DEAR OCTAVUS ROY COHEN: You asked me to write to you about the ruins of Angkor. I’m sorry you did; for I’ve been in Angkor a week, yet can find out nothing about it. At night I prowl through the temple and in the day I ride elephants through the town, but the stones are only stones and I hear nothing.

In Athens I can see Socrates in his ragged old coat, forever talking, forever making his soul as good as possible. In Rome I hear the tramp of the legions and Cato shout, “Delenda est.” In Paris I see Villon staggering, staggering just a little as he searches for the snows of yesteryear. In the streets of London, Doctor Johnson shambles along with Boswell at his side. I hear him say: “Sir, when a man is tired of London, he is tired of life.” But Angkor is silent. The lips of the four-faced god are mute; even the spirit of his devotees has gone into the awful jungle.

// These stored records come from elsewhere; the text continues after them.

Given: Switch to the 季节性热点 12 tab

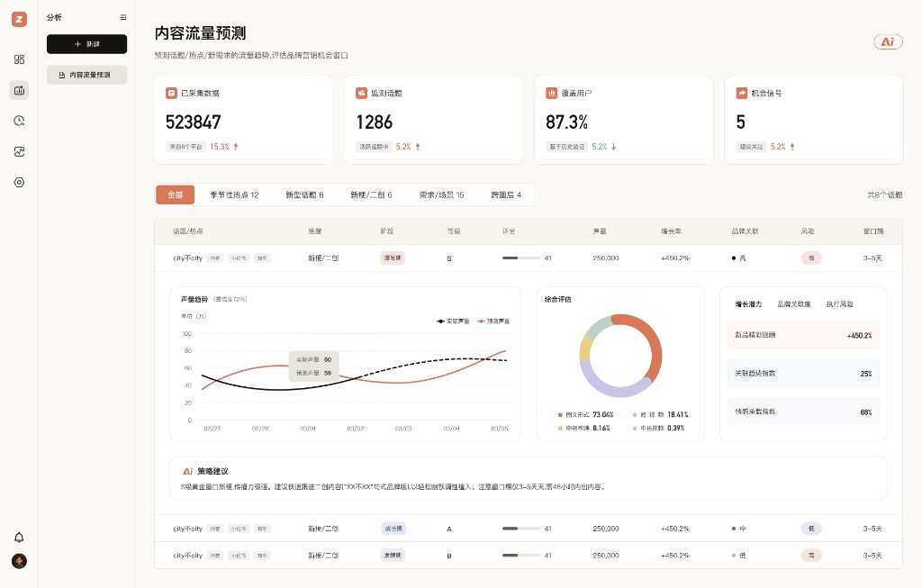Looking at the screenshot, I should pos(234,194).
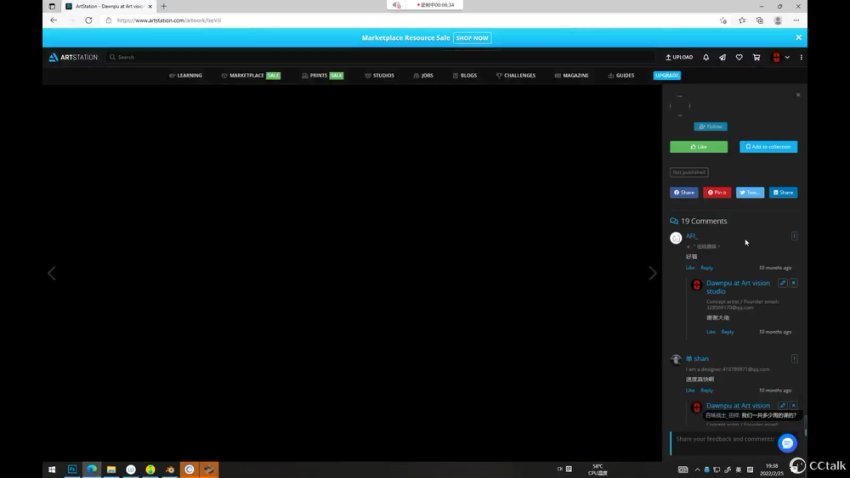This screenshot has height=478, width=850.
Task: Open the chat support bubble icon
Action: coord(787,442)
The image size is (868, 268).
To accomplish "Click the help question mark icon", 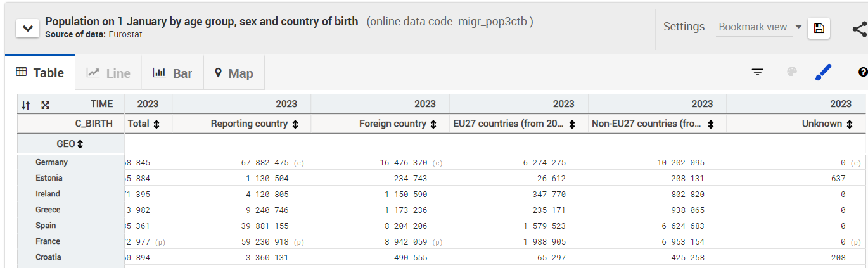I will [862, 72].
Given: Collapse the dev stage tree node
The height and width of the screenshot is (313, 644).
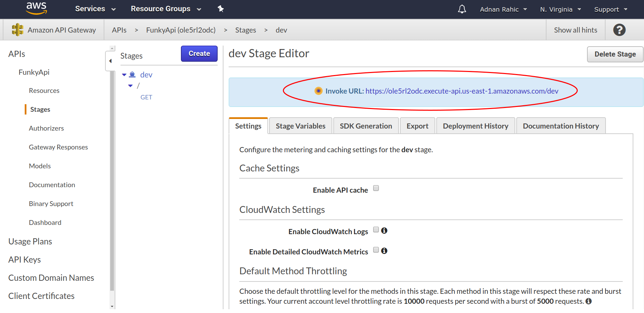Looking at the screenshot, I should coord(124,75).
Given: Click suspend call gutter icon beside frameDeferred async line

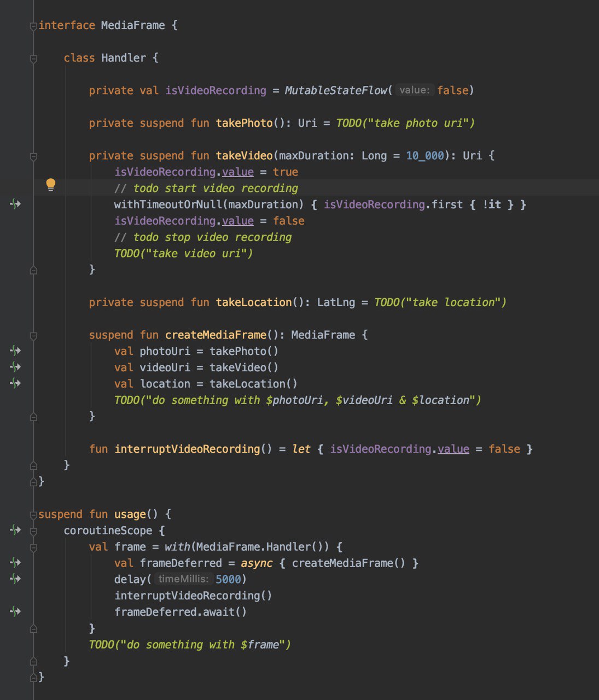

I would not have you feel that Angkor prompted me to ask Cleopatra’s famous question: “Is this the mighty ocean? Is this all?” In a way, I have not been disappointed in Angkor, but the place has not set me on fire; I have not felt as I did when looking at the Great Wall of China, or at the Parthenon, or at the Forum: Genghis Khan never stormed these gates, Phidias never worshipped in this temple, Cæsar never walked these streets…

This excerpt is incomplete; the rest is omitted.